Ранее исследователи использовали метод проб и ошибок для идентификации пептидов, расщепляемых определёнными протеазами. Однако эти пептиды часто могли расщепляться более чем одной протеазой, что не позволяло однозначно определить источник сигнала.
ИИ-дизайн сенсоров
В новом исследовании учёные отошли от метода проб и ошибок, разработав новую ИИ-систему CleaveNet для проектирования пептидных последовательностей, которые могут эффективно и специфично расщепляться целевыми протеазами.
CleaveNet позволяет пользователям задавать критерии дизайна, а модель генерирует кандидатные пептиды, соответствующие этим критериям. Это позволяет настраивать эффективность и специфичность пептидов, что повышает диагностическую силу сенсоров.
Для пептида из 10 аминокислот существует около 10 триллионов возможных комбинаций. Использование ИИ для поиска в этом огромном пространстве позволяет предсказывать, тестировать и идентифицировать полезные последовательности гораздо быстрее, чем это могли бы сделать люди, а также значительно снизить экспериментальные затраты.

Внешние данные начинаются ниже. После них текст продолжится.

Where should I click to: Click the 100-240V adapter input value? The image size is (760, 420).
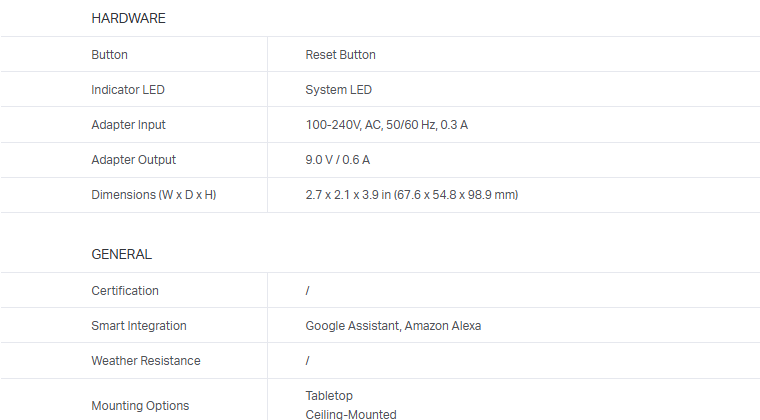[x=386, y=125]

Предсказание активности ферментов
Для создания CleaveNet исследователи разработали языковую модель для белков, чтобы предсказывать аминокислотные последовательности пептидов, аналогично тому, как большие языковые модели предсказывают последовательности текста. Для обучения использовались общедоступные данные примерно о 20 000 пептидов и их взаимодействиях с различными протеазами из семейства матриксных металлопротеиназ (MMPs).
Чтобы продемонстрировать подход, исследователи сосредоточились на протеазе MMP13, которую раковые клетки используют для разрушения коллагена и метастазирования. Запрос к CleaveNet с MMP13 в качестве цели позволил моделям спроектировать пептиды, которые могли эффективно и селективно расщепляться MMP13.
"Когда мы настроили модель на генерацию последовательностей, которые были бы эффективны и селективны для MMP13, она предложила пептиды, никогда ранее не встречавшиеся в обучающих данных, и тем не менее эти новые последовательности оказались как эффективными, так и селективными", — говорит Кармен Мартин-Алонсо.
Применения и перспективы
Лаборатория Бхатии в настоящее время участвует в проекте по созданию репортёров для домашнего диагностического набора, который потенциально может обнаруживать и различать 30 различных типов рака на ранних стадиях на основе измерения активности протеаз. Эти сенсоры могут включать обнаружение не только MMP-опосредованного расщепления, но и других ферментов, таких как сериновые и цистеиновые протеазы.
Пептиды, разработанные с помощью CleaveNet, также могут быть включены в противораковые терапевтические средства, такие как лечение антителами. Использование специфичного пептида для присоединения терапевтического агента (например, цитокина или малой молекулы) к целевому антителу может позволить высвобождать лекарство только при воздействии протеаз в опухолевой среде, повышая эффективность и снижая побочные эффекты.
Помимо прямого применения в диагностике и терапии, объединение усилий в рамках этого проекта с данной модельной структурой может позволить создать всеобъемлющий "атлас активности протеаз", охватывающий несколько классов протеаз и типов рака. Такой ресурс может ускорить исследования в области раннего выявления рака, биологии протеаз и ИИ-моделей для дизайна пептидов.